### Task instructions:
Search the records for "will". Copy every line where it appears.

+++ Records for processing +++

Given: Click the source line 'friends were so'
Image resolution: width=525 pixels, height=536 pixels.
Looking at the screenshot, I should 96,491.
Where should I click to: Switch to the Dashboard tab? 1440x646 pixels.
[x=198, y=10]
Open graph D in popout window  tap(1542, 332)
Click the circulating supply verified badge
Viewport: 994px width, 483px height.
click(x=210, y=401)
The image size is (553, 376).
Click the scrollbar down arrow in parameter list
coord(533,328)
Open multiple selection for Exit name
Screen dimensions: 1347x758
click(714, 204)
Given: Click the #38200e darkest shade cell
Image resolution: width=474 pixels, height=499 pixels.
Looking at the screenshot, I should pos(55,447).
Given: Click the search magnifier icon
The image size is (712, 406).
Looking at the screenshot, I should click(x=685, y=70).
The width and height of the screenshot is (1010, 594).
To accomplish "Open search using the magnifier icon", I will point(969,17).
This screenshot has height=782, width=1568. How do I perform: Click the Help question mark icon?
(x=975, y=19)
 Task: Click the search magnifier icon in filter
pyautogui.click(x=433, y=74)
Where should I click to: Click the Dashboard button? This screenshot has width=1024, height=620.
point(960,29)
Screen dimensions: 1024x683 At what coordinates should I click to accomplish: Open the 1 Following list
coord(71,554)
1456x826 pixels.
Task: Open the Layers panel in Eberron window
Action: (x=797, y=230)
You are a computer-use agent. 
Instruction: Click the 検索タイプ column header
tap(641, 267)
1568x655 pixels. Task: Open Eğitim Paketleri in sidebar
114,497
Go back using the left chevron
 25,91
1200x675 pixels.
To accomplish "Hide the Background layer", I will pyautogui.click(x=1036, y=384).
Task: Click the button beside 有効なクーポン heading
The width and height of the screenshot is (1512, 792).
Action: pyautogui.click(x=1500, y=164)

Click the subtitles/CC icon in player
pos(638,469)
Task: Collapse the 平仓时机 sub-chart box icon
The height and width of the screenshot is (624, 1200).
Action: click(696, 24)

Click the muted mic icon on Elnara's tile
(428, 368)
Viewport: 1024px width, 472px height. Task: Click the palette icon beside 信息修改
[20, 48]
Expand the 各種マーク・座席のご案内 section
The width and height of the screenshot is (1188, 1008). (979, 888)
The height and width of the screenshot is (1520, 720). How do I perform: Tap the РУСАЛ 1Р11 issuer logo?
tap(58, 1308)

+++

### Exercise output:
To accomplish "Open search using the magnifier icon", I will point(969,17).
To accomplish "Hide the Background layer", I will pyautogui.click(x=1036, y=384).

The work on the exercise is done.